JSON output (--json):

{
  "valid": true,
  "signerId": "550e8400-e29b-41d4-a716-446655440000",
  "timestamp": "2026-02-10T12:00:00Z"
}

The exit code is 0 for valid, 1 for invalid or error. Use this in CI/CD pipelines:

if jacs verify artifact.json --json; then
  echo "Artifact is authentic"
else
  echo "Verification failed" >&2
  exit 1
fi

If a jacs.config.json and agent keys exist in the current directory, the CLI uses them automatically. Otherwise, it creates a temporary ephemeral verifier internally.

Python

With an agent loaded

import jacs.simple as jacs

jacs.load("./jacs.config.json")

result = jacs.verify(signed_json)
if result.valid:
    print(f"Signed by: {result.signer_id}")
else:
    print(f"Errors: {result.errors}")

Without an agent (standalone)

import jacs.simple as jacs

result = jacs.verify_standalone(
    signed_json,
    key_resolution="local",
    key_directory="./trusted-keys/"
)
print(f"Valid: {result.valid}, Signer: {result.signer_id}")

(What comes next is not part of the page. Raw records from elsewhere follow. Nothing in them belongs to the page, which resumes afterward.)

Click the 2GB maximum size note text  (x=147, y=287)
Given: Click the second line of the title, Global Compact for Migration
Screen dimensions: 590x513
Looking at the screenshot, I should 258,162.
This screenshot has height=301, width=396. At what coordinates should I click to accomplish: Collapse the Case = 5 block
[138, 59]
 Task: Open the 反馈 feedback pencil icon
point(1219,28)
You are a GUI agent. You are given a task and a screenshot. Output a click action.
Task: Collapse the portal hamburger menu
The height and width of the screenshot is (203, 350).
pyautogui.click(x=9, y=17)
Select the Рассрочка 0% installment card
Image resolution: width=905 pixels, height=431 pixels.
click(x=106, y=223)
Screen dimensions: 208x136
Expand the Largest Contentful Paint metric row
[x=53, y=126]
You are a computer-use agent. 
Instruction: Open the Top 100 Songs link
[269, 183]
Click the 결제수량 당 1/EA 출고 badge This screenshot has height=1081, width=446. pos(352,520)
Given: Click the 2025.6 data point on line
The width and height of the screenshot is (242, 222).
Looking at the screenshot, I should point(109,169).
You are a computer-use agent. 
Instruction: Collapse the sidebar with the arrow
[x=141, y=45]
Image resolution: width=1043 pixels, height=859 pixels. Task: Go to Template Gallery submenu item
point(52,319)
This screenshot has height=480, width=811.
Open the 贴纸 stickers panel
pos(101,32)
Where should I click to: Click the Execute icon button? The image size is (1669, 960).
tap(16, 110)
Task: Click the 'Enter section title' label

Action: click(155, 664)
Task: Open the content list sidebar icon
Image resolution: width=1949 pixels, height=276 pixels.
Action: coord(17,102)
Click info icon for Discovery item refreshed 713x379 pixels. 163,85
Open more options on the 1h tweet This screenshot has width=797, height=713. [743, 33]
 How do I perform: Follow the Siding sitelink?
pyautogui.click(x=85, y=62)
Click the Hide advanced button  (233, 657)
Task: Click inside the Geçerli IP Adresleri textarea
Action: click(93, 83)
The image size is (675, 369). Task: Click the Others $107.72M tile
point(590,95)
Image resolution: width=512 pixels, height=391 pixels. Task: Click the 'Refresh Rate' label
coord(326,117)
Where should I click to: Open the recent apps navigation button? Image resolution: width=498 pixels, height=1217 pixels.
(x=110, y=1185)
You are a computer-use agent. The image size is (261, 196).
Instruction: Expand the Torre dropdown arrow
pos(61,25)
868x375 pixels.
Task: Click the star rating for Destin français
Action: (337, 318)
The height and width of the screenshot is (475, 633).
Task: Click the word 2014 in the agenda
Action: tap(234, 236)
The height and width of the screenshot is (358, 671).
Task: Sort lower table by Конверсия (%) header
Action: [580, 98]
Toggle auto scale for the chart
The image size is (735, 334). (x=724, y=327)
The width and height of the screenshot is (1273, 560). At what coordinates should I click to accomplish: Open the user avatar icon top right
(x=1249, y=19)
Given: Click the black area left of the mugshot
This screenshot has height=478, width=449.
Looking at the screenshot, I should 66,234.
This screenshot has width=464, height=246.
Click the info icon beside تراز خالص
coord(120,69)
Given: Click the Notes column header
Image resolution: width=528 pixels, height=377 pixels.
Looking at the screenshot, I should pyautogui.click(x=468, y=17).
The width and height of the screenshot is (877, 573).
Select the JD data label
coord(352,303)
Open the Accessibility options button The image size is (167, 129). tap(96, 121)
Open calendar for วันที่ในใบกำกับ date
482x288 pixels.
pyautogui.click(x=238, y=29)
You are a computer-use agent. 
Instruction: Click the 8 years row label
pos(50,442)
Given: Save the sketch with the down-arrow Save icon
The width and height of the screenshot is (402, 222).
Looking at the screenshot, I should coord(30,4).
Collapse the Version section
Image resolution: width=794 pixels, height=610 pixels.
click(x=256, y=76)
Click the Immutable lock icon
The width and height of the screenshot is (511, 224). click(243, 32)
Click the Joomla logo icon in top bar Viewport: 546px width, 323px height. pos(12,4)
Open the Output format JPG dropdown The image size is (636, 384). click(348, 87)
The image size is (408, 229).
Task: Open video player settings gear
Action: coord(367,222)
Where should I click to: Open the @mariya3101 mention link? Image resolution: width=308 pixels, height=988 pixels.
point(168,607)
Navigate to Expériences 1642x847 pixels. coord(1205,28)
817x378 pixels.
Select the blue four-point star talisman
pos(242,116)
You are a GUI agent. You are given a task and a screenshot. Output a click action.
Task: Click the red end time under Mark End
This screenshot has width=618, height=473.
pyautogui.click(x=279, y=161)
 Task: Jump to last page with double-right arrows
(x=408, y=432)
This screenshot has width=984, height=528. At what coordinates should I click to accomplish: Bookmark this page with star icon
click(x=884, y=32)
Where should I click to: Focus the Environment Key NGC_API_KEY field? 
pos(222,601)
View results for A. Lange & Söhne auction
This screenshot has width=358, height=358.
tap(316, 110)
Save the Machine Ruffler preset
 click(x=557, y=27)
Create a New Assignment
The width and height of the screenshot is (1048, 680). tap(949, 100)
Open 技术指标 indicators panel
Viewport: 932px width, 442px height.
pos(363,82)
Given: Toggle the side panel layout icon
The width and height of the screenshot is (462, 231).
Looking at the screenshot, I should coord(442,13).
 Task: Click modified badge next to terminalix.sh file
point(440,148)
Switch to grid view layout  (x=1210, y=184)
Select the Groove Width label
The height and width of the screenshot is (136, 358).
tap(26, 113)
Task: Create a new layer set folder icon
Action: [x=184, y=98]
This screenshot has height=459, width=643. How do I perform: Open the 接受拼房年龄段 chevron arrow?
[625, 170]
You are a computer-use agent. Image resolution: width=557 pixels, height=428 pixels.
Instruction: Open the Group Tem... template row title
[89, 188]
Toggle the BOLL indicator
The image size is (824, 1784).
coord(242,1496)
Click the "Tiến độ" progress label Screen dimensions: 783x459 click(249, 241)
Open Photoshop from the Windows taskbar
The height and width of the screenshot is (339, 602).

verify_standalone does not use a global agent. Pass the key resolution strategy and directories explicitly.

Verify by document ID

If the document is in local storage and you know its ID:

result = jacs.verify_by_id("550e8400-e29b-41d4:1")

Node.js

With an agent loaded

import * as jacs from '@hai.ai/jacs/simple';

await jacs.load('./jacs.config.json');

const result = await jacs.verify(signedJson);
console.log(`Valid: ${result.valid}, Signer: ${result.signerId}`);

Without an agent (standalone)

import { verifyStandalone } from '@hai.ai/jacs/simple';

const result = verifyStandalone(signedJson, {
  keyResolution: 'local',
  keyDirectory: './trusted-keys/',
});
console.log(`Valid: ${result.valid}, Signer: ${result.signerId}`);

Verify by document ID

const result = await jacs.verifyById('550e8400-e29b-41d4:1');

Generate a URL that lets anyone verify a signed document through a web verifier (e.g., hai.ai):

Python:

url = jacs.generate_verify_link(signed_doc.raw_json)
# https://hai.ai/jacs/verify?s=<base64url-encoded-document>

Node.js:

const url = jacs.generateVerifyLink(signed.raw);

The document is base64url-encoded into the URL query parameter. Documents must be under ~1.5 KB to fit within the 2048-character URL limit. For larger documents, share the file directly and verify with the CLI or SDK.

DNS Verification

DNS verification checks that an agent's public key hash matches a DNS TXT record published at _v1.agent.jacs.<domain>. This provides a decentralized trust anchor: anyone can look up the agent's expected key fingerprint via DNS without contacting a central server.

Publishing a DNS record

jacs agent dns --domain example.com --provider plain

This outputs the TXT record to add to your DNS zone. Provider options: plain, aws, azure, cloudflare.

Looking up an agent by domain

jacs agent lookup example.com

This fetches the agent's public key from https://example.com/.well-known/jacs-pubkey.json and checks the DNS TXT record at _v1.agent.jacs.example.com.

CLI verification with DNS

# Require DNS validation (fail if no DNS record)
jacs agent verify --require-dns

# Require strict DNSSEC validation
jacs agent verify --require-strict-dns

For full DNS setup instructions, see DNS-Based Verification and DNS Trust Anchoring.

Cross-Language Verification

JACS signatures are language-agnostic. A document signed by a Rust agent verifies identically in Python and Node.js, and vice versa. This holds for both Ed25519 and post-quantum (ML-DSA-87/pq2025) algorithms.

This is tested on every commit: Rust generates signed fixtures, then Python calls verify_standalone() and Node.js calls verifyStandalone() to verify them. Each binding also countersigns the fixture with a different algorithm, proving round-trip interoperability.

Test sources:

  • Rust fixture generator: jacs/tests/cross_language/mod.rs
  • Python consumer: jacspy/tests/test_cross_language.py
  • Node.js consumer: jacsnpm/test/cross-language.test.js

Key Resolution Order

When verifying a document, JACS resolves the signer's public key in a configurable order. Set JACS_KEY_RESOLUTION to control this:

ValueSource
localLocal trust store (added via trust_agent)
dnsDNS TXT record lookup
haiHAI key distribution service

Default: local,hai. Example: JACS_KEY_RESOLUTION=local,dns,hai.